Transcribe the records below word for word, from the very start down through the line that contains "Looking at the", and leave the pictures out of your answer.

##### INFORMATION SUPPLIED #####

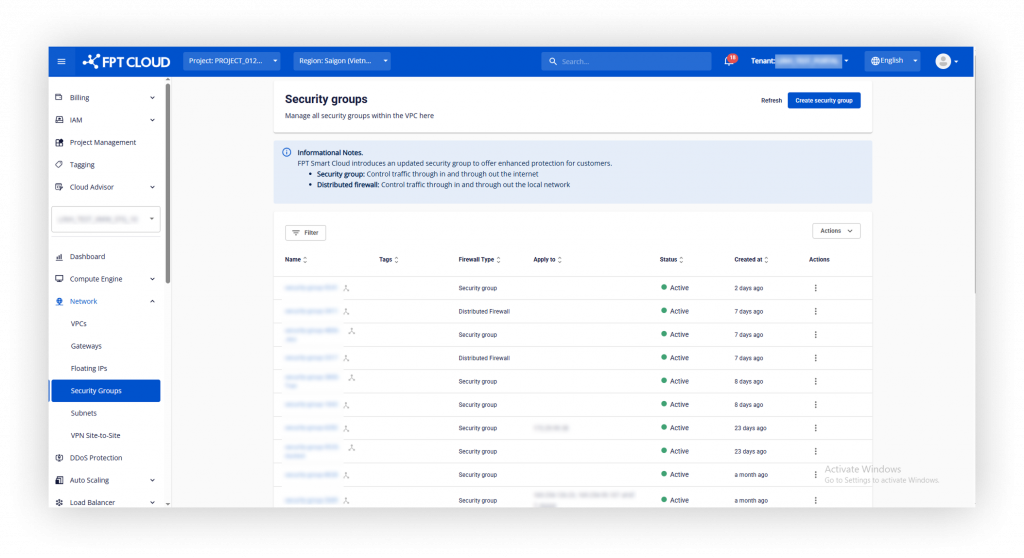The image size is (1024, 558).
Task: Open three-dot actions for first security group
Action: (815, 288)
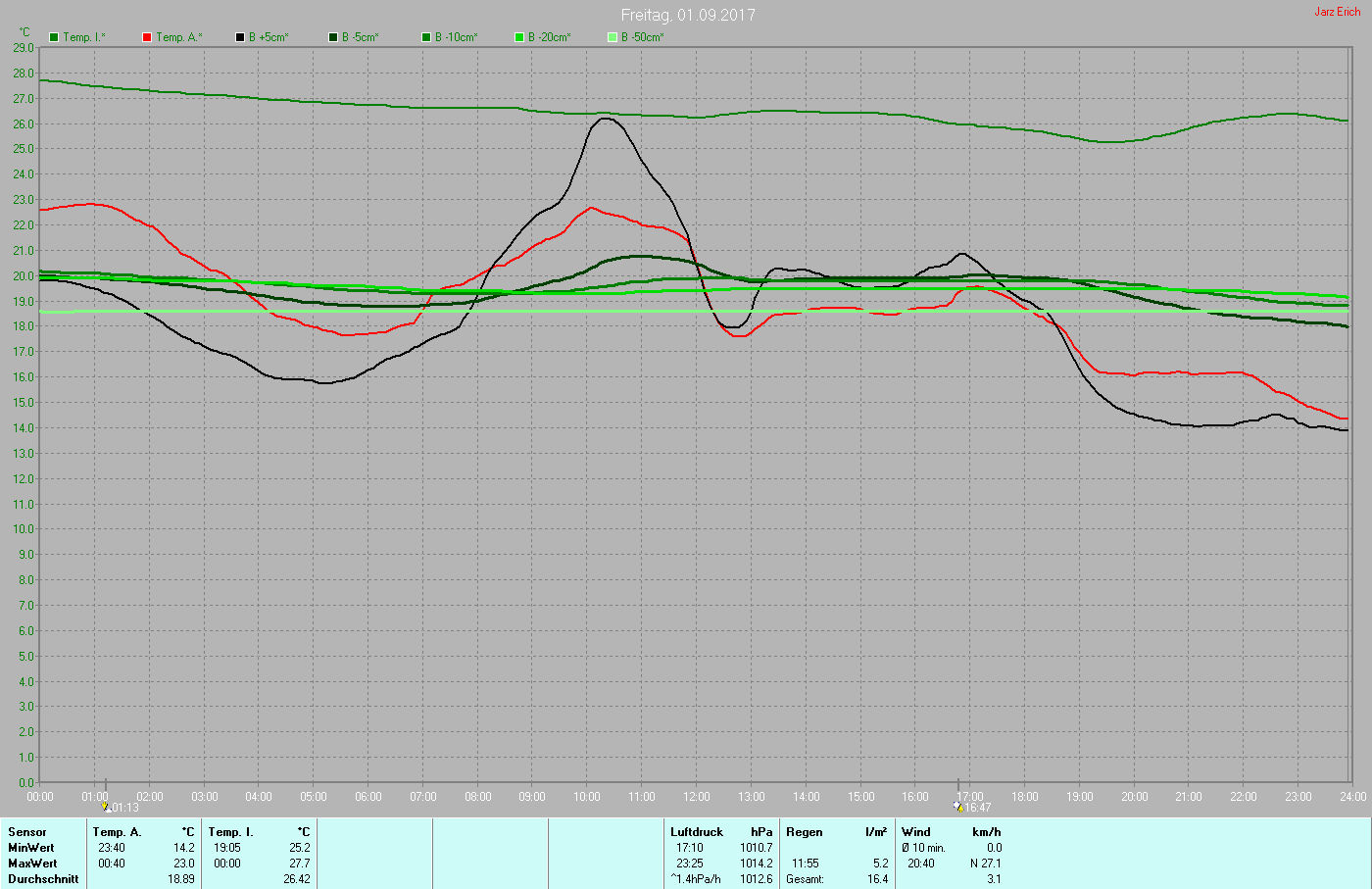Click the Wind column header
Image resolution: width=1372 pixels, height=889 pixels.
(x=915, y=832)
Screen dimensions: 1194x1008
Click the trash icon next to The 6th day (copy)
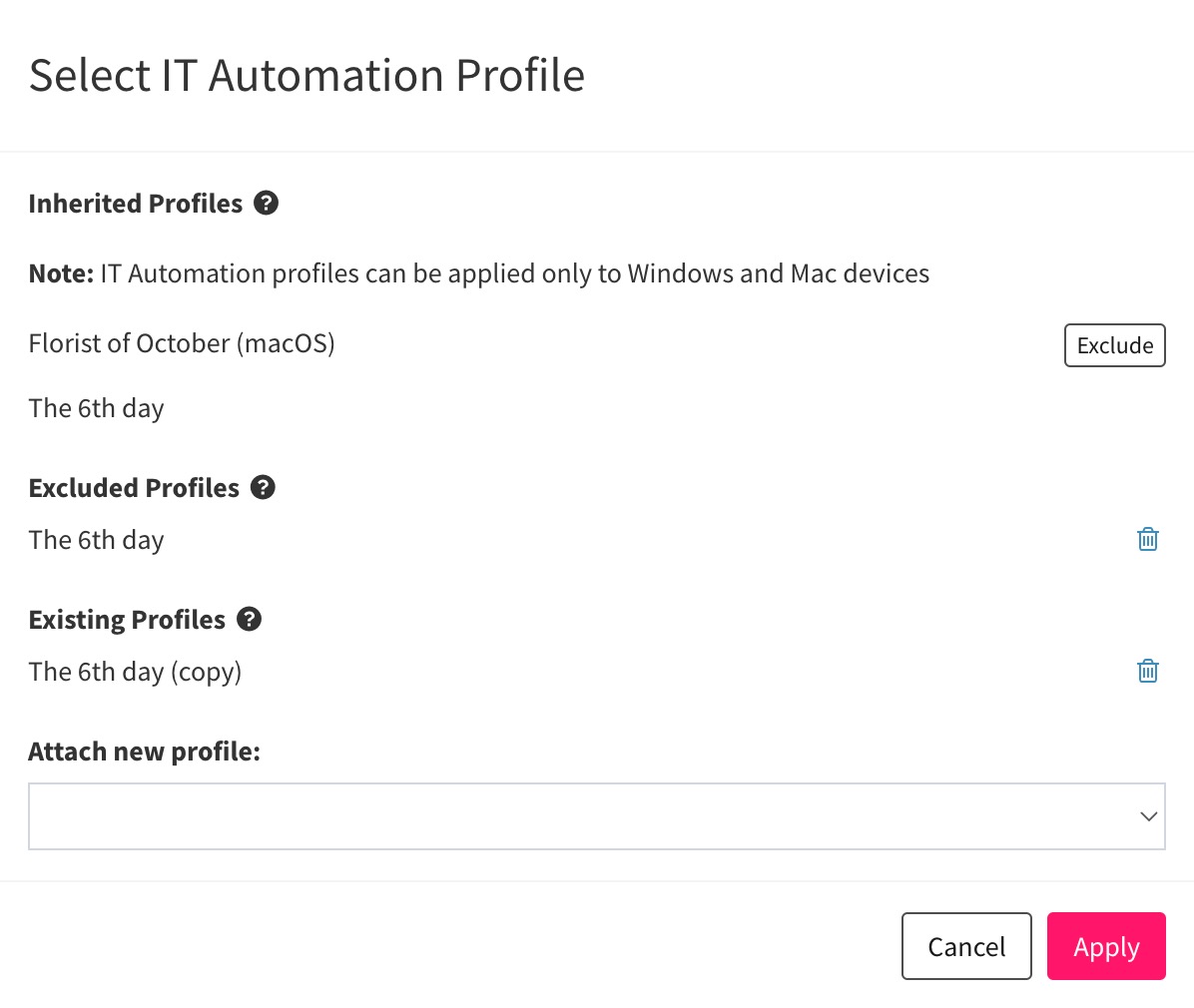pos(1147,671)
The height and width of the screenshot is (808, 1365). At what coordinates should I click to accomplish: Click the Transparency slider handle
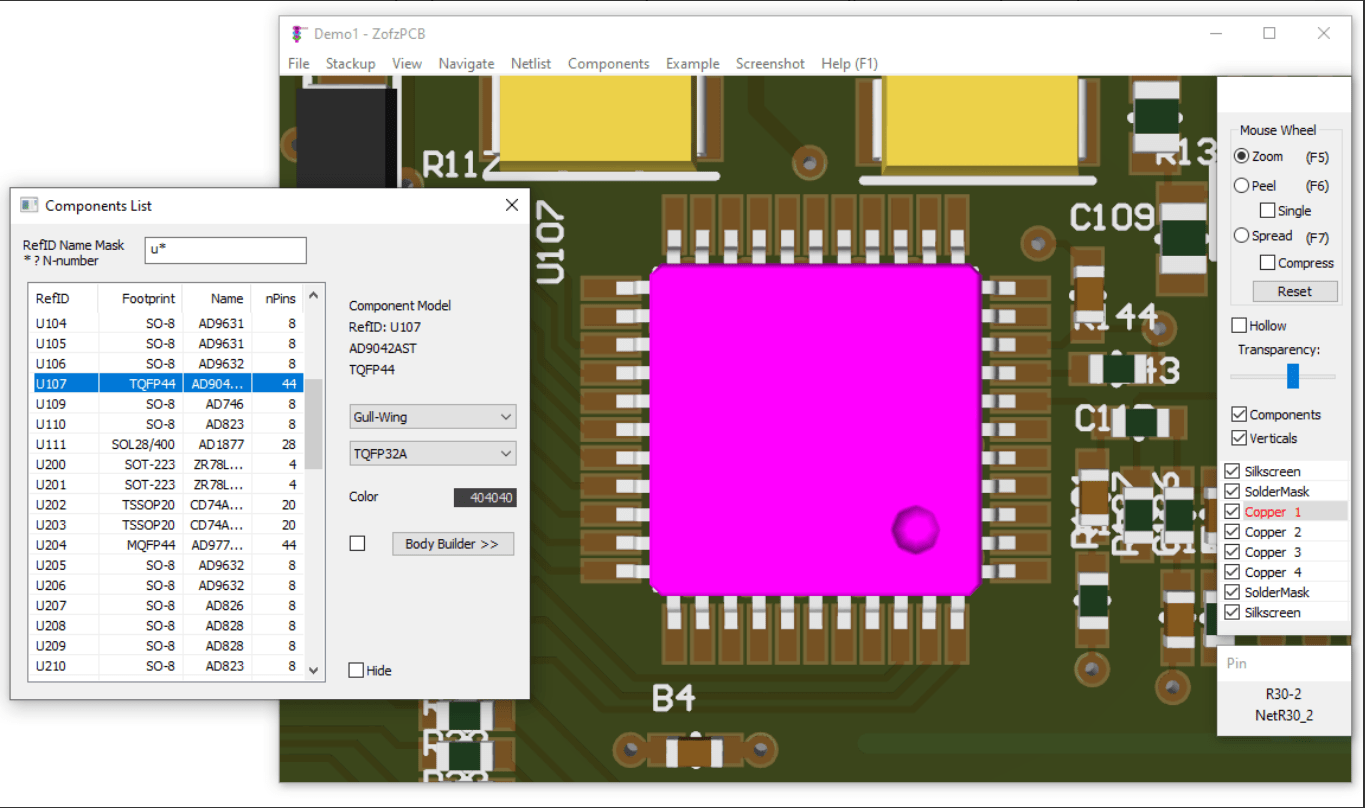pyautogui.click(x=1293, y=376)
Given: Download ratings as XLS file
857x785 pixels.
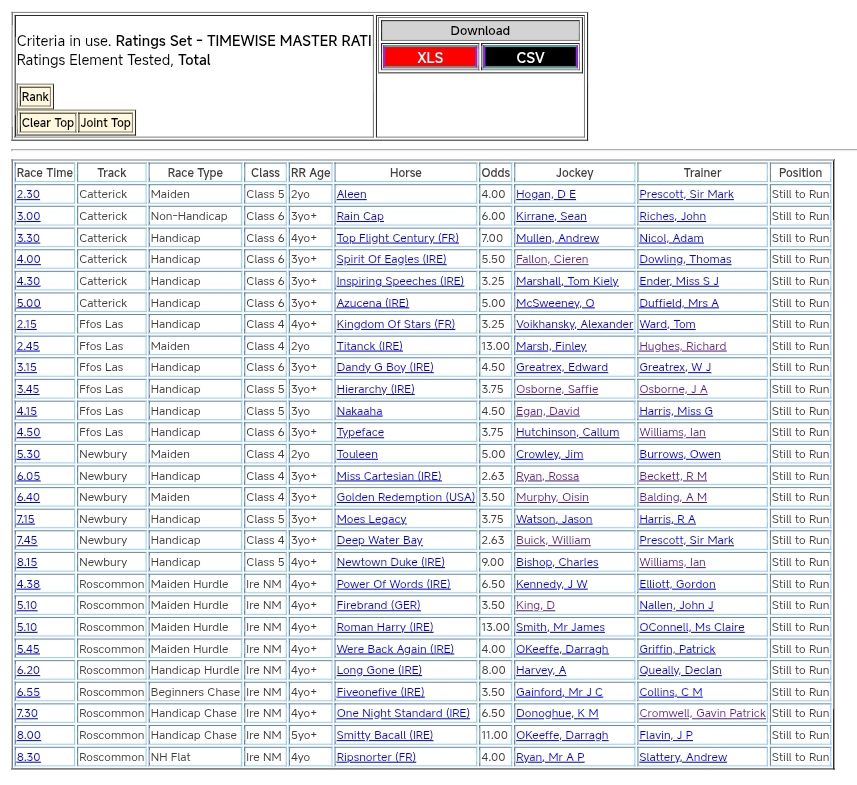Looking at the screenshot, I should [x=430, y=57].
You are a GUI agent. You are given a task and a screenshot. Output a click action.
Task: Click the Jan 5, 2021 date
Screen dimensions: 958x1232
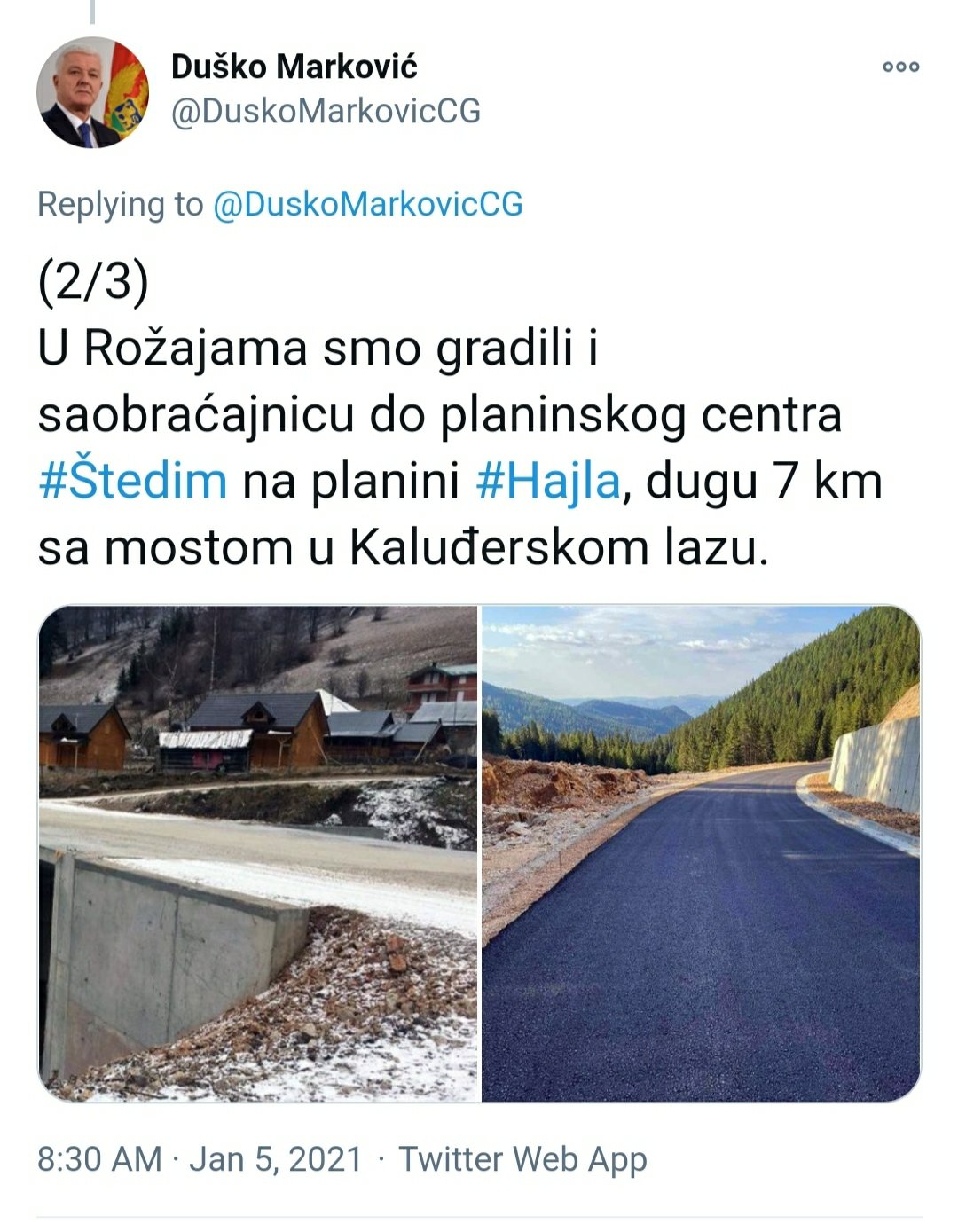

#####

RESPONSE ▸
The image size is (1024, 558).
Task: Open three-dot actions for first security group
Action: (815, 288)
Click the Wind column header
Image resolution: width=1372 pixels, height=889 pixels.
(x=915, y=832)
Screen dimensions: 1194x1008
Click the trash icon next to The 6th day (copy)
pos(1147,671)
The height and width of the screenshot is (808, 1365). At what coordinates should I click to accomplish: Click the Transparency slider handle
pyautogui.click(x=1293, y=376)
Given: Download ratings as XLS file
857x785 pixels.
Looking at the screenshot, I should [x=430, y=57].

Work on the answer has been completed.